Security of "app_secret"

[daniel-kun]

Dear app center docs team,

I have feedback regarding the section "Protect the App Center secret value".

I think that the section could be rephrased to clearly - and in easy to understand terms - state the technical facts:

• First of all, and most importantly: It is technically not possible to transfer your app_secret to the device of your users without those users being able to retrieve it. Even on iOS, which is a very locked-down system, it is possible (and not even so difficult) to extract the app_secret from your app, no matter what you do. This is not a limitation of App Center Analytics, but a limitation of the fundamental concepts of operating systems and app distribution systems.
• That said, it is technically possible for everyone to extract that app_secret and send analytics data to your analytics "bucket" without limitation, and without you being able to distuingish it from "real" analytics data.
• You can try to find out whether this is the case by looking for suspicious patterns in your data. If you find such suspicios patterns, you have to: a) generate a new app_secret and render the old app_secret useless. b) redeploy your app with the new app_secret. It is important to note that your "old" app will not be able to send analytics until the end-user has updated to the new version.
• It is impossible for anyone with the app_secret to retrieve the analytics data. The access is "write-only" (at least, I hope this is the case :-))
• If you don't want to include your app_secret in your code base - so that every developer that has read-access to the code base can more easily extract it than it would be to extract from the final app image - you can use use CI/CD environment variables to import it into your code base with means of your programming language and CI/CD environment.

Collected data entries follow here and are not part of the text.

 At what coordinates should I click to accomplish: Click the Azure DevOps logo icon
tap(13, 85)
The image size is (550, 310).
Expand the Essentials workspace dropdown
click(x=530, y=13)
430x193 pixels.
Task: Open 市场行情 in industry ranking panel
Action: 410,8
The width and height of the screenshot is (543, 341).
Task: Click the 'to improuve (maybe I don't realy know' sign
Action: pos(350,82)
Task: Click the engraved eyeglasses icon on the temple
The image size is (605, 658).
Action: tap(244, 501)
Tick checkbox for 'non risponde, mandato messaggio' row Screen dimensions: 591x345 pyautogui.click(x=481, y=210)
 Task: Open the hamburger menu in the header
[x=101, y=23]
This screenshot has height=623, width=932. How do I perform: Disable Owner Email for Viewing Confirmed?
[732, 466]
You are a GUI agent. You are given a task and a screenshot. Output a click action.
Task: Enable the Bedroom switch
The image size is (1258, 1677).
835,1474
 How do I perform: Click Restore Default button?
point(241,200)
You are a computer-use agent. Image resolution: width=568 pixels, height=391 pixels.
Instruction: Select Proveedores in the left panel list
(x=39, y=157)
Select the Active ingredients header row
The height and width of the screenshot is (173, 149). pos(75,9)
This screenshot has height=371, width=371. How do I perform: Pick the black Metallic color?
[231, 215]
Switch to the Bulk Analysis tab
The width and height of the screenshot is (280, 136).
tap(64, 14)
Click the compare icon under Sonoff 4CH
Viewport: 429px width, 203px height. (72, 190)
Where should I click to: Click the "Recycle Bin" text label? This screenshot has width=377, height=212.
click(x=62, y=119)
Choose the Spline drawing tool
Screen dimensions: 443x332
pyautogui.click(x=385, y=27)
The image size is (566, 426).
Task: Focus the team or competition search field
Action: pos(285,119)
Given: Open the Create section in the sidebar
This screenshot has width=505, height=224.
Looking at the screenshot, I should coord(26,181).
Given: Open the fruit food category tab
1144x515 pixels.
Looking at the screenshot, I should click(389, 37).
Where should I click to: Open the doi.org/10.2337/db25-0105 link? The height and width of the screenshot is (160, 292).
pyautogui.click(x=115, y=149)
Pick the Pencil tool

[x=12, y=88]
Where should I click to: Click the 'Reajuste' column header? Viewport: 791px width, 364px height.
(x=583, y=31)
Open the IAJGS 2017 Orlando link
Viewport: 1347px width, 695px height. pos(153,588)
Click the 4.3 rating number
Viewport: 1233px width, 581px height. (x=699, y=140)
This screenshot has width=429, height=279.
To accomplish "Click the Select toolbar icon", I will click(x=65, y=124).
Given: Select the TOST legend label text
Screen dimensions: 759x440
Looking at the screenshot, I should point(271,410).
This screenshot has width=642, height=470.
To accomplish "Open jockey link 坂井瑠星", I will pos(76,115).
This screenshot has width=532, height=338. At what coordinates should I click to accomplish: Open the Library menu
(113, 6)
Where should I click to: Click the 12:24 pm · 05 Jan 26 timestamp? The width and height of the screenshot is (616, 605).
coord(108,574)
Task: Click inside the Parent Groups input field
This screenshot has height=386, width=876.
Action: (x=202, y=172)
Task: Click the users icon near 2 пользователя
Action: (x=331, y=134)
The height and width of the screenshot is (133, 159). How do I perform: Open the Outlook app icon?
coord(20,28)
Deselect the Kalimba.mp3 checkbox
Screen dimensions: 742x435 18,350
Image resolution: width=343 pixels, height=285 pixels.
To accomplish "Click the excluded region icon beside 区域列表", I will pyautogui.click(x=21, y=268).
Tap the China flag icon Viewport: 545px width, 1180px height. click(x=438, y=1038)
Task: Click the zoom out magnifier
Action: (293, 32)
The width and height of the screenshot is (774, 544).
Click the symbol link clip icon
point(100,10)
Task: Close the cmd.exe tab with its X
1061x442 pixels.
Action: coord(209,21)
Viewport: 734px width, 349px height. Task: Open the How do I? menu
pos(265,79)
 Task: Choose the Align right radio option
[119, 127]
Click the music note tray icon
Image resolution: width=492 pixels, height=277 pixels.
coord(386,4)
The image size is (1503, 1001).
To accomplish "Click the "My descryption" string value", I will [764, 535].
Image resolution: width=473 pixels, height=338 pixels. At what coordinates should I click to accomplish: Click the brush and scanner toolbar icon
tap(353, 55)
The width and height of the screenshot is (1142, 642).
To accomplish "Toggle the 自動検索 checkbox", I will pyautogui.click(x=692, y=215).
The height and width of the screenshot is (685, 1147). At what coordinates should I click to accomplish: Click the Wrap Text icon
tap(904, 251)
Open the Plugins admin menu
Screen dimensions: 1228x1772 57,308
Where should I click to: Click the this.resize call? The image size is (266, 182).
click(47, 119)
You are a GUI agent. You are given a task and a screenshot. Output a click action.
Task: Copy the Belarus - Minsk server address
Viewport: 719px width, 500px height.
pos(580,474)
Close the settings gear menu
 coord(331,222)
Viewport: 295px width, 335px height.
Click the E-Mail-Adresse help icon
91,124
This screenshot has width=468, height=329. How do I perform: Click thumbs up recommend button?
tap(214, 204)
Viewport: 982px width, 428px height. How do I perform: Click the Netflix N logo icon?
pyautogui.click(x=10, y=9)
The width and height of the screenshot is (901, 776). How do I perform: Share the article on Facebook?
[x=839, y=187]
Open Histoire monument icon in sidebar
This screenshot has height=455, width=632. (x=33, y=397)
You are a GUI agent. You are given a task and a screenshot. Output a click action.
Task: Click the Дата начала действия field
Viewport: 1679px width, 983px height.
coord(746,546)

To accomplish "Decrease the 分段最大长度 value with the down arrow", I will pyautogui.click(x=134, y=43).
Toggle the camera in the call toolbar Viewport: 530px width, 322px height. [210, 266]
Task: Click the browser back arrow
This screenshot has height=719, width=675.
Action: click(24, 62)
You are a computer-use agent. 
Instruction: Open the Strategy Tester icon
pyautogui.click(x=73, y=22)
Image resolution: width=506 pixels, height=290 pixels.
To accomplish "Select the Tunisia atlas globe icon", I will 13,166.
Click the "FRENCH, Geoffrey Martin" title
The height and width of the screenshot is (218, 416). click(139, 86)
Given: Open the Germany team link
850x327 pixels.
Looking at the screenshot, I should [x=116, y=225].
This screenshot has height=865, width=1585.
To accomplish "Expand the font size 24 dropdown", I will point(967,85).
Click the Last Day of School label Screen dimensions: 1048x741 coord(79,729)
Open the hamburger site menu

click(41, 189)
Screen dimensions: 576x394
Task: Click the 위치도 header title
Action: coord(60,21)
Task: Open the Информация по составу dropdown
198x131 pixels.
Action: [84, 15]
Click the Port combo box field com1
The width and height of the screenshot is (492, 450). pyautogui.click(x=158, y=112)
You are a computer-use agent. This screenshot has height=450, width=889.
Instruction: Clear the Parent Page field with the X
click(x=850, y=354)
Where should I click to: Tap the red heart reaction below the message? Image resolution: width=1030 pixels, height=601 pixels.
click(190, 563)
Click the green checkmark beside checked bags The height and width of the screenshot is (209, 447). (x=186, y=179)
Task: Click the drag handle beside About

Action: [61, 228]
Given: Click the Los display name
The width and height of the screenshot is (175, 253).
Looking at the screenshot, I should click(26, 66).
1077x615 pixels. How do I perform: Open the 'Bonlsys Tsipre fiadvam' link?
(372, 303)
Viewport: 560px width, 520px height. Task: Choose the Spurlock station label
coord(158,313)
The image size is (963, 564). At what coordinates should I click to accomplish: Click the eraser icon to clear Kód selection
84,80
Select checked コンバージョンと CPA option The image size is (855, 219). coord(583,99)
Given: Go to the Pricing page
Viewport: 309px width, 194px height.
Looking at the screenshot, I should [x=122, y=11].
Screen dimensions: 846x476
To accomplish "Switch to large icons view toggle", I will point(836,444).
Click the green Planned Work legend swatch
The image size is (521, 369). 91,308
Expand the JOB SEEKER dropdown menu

If I am not correct on any or all of the above points, feel free to give feedback or ask questions regarding my statements.

Greetings,

Daniel Albuschat

---

Document Details

⚠ Do not edit this section. It is required for docs.microsoft.com ➟ GitHub issue linking.

• ID: 86f6a73b-cde4-a960-792e-df0db60f2090
• Version Independent ID: a97c3ad0-dd1d-7212-c70f-15b764e0cbe7
• Content: Android SDK Troubleshooting - Visual Studio App Center
• Content Source: docs/sdk/troubleshooting/android.md
• Service: vs-appcenter-sdk
• Sub-service: app-center-general
• GitHub Login: @lucen-ms
• Microsoft Alias: lucen

[AnastasiaKubova]

Hello! Thanks for getting in touch with us!
We will take into account your suggestions and update the docs.

[wisdeom]

Hi @daniel-kun Thank you for your suggestion. I wanted to check if I understood your suggestion correctly. Please let me know if I got anything wrong or misunderstood. Your suggestion is to cover:

1. With app_secret, data cannot be retrieved.
2. With app_secret, data cannot be overwritten/modified.
3. Exemplary abusive user case scenario: the possible impact on the data flow when app_secret is compromised, the token should be re-created.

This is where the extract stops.